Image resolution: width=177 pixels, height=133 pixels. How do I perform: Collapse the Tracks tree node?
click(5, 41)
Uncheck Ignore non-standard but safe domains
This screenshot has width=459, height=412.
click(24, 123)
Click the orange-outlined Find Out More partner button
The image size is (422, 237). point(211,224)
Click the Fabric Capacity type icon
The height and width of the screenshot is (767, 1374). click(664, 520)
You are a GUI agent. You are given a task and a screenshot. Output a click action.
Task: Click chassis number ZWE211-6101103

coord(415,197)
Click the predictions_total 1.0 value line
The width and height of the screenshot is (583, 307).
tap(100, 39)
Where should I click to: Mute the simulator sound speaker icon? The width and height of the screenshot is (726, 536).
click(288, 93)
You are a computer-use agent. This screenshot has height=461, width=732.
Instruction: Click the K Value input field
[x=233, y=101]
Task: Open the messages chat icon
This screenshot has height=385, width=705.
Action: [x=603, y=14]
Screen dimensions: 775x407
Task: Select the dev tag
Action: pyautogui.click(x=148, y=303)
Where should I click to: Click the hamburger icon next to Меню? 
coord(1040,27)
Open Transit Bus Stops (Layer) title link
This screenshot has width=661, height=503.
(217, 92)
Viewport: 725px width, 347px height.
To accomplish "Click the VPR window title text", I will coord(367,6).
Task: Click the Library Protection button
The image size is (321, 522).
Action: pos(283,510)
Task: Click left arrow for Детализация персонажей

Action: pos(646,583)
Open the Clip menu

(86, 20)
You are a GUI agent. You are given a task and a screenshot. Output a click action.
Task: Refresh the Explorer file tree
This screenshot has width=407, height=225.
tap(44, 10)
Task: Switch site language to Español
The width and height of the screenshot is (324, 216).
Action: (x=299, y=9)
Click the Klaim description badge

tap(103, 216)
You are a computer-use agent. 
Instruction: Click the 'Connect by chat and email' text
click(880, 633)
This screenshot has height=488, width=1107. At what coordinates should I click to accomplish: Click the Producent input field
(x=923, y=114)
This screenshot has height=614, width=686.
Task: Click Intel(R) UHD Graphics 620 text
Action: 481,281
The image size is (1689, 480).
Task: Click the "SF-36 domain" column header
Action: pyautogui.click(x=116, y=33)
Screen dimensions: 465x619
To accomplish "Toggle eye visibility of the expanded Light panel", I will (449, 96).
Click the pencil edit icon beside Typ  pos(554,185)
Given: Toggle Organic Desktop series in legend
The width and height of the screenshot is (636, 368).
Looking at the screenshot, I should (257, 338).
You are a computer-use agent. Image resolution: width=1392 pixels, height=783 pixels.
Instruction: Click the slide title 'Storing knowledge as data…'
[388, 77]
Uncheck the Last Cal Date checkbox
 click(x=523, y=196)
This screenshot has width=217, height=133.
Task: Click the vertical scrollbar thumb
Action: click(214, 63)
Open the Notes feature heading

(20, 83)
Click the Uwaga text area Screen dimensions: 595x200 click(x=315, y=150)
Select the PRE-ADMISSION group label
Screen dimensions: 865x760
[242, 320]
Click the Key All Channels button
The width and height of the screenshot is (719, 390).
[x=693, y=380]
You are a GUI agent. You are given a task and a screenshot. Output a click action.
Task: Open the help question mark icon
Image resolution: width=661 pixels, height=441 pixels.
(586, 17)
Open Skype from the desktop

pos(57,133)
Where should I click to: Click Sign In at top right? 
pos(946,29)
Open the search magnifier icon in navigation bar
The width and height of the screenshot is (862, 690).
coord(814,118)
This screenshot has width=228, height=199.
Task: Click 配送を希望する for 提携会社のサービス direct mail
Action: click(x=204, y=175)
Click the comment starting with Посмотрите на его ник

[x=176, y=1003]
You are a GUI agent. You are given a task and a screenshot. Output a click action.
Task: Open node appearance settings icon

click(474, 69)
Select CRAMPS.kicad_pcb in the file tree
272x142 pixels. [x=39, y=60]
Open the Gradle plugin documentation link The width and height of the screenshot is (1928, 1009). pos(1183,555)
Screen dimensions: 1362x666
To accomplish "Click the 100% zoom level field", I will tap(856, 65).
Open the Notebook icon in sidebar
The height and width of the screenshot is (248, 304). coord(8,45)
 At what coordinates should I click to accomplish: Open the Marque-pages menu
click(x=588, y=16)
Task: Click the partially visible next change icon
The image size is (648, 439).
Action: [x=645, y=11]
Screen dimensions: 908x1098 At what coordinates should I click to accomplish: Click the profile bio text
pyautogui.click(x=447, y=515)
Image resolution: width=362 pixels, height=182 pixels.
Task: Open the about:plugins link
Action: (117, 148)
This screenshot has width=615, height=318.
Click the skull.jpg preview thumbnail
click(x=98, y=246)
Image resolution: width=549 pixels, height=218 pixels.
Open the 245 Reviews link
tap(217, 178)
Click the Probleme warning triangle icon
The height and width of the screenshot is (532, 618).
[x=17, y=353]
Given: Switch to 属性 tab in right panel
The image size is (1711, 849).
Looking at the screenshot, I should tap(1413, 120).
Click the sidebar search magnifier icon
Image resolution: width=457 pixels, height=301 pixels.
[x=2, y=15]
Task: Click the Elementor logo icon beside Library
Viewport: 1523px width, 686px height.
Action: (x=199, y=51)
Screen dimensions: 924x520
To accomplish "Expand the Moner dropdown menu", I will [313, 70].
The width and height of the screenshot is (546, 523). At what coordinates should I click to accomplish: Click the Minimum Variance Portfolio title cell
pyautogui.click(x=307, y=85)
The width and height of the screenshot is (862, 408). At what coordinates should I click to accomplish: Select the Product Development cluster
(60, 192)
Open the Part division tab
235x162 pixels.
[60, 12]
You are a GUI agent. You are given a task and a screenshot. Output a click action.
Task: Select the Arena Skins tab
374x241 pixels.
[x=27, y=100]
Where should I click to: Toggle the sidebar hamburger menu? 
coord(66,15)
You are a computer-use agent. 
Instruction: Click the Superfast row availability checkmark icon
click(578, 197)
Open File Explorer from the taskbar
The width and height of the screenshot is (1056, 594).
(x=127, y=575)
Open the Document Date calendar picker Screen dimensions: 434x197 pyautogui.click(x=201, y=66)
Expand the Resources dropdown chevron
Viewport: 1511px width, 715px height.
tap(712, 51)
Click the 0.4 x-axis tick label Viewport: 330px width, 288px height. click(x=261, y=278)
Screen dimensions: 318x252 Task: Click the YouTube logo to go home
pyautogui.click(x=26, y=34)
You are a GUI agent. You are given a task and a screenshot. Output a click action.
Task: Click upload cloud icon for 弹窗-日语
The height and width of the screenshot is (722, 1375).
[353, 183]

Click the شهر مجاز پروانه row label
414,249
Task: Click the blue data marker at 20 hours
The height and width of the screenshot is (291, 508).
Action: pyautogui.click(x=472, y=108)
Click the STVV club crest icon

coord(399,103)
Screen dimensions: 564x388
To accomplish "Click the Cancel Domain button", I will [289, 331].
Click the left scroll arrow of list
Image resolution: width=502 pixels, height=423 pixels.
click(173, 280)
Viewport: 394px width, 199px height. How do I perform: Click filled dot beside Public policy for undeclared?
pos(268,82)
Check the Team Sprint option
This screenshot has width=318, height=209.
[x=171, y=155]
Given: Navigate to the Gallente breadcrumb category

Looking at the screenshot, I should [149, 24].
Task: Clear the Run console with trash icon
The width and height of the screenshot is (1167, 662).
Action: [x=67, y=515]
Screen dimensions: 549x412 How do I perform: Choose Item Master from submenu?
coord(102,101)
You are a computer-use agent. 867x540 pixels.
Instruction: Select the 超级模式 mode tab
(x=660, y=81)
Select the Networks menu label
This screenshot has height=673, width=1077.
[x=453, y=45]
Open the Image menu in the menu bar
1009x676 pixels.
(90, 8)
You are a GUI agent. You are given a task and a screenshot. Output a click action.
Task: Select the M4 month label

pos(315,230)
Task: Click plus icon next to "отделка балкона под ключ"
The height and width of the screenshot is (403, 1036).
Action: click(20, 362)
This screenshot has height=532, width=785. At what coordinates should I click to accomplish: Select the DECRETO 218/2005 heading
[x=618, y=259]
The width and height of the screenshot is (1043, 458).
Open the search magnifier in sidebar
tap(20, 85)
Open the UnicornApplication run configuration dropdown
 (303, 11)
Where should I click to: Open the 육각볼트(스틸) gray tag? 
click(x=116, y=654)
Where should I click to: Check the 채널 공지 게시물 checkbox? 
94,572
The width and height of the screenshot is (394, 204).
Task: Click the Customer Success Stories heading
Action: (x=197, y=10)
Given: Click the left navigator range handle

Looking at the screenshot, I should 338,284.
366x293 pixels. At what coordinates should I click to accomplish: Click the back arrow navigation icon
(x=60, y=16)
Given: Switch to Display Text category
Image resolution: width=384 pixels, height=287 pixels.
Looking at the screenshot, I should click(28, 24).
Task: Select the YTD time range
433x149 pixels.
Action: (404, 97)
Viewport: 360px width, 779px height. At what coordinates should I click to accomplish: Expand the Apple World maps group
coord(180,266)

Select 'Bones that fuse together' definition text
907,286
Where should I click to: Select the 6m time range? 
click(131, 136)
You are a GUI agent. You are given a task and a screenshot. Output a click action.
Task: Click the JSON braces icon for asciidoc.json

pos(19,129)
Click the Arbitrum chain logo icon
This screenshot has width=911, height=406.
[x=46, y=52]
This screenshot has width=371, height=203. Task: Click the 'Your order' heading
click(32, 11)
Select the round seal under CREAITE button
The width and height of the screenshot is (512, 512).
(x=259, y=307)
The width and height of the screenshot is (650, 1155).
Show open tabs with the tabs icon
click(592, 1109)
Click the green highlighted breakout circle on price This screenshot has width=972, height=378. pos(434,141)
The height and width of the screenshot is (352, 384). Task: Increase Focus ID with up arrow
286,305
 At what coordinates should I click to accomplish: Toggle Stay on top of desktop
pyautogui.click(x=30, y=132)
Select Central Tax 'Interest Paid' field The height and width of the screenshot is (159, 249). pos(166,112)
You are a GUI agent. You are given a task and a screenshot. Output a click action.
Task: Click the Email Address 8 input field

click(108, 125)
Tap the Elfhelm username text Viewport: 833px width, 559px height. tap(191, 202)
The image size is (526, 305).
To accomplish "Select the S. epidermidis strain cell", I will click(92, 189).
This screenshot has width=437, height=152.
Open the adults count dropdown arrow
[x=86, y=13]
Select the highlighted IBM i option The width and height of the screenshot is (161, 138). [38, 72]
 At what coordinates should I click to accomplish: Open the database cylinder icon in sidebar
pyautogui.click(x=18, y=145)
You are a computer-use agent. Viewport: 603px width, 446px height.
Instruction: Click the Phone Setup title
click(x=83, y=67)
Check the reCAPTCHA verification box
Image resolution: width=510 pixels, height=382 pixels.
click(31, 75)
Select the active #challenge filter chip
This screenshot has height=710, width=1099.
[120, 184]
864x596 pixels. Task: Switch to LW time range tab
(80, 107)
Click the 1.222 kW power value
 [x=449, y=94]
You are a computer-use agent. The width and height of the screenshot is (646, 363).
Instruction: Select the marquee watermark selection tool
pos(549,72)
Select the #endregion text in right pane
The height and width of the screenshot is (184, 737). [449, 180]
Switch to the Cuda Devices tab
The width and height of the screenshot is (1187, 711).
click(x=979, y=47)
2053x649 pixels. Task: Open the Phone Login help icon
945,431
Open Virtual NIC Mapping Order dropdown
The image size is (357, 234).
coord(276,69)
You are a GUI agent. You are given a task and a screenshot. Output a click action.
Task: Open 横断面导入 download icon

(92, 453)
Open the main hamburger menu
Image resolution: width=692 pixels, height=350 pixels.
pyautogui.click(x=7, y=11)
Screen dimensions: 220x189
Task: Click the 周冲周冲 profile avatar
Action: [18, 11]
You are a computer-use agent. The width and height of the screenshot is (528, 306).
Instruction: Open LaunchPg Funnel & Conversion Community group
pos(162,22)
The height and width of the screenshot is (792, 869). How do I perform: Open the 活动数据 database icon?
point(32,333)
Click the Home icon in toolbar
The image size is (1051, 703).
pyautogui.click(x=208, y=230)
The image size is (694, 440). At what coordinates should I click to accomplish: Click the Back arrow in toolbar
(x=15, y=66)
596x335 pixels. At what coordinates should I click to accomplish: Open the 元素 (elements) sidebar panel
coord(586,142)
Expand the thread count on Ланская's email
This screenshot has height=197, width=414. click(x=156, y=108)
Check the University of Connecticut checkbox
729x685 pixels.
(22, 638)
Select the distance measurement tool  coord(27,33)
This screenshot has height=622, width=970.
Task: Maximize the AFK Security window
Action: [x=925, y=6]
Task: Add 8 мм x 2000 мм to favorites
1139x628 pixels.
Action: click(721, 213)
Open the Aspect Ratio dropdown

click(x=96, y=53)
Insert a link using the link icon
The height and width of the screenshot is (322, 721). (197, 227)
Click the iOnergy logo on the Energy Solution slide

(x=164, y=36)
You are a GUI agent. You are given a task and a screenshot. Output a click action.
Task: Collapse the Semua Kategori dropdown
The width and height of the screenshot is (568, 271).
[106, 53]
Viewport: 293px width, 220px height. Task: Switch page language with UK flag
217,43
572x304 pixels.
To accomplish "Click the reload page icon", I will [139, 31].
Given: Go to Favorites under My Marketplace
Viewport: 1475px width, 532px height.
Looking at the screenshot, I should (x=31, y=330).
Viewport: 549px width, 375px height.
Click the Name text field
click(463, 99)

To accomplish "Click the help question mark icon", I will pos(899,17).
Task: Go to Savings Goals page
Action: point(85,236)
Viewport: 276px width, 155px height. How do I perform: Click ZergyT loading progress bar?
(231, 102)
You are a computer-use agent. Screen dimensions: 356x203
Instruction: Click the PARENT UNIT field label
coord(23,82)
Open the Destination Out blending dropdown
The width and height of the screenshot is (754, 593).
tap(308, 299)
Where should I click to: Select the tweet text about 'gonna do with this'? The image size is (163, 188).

EXERCISE PROMPT: Look through the entries for the string "option". Every line that has it belongs in the answer.

RESULT:
Check the Team Sprint option
Select the highlighted IBM i option The width and height of the screenshot is (161, 138). [38, 72]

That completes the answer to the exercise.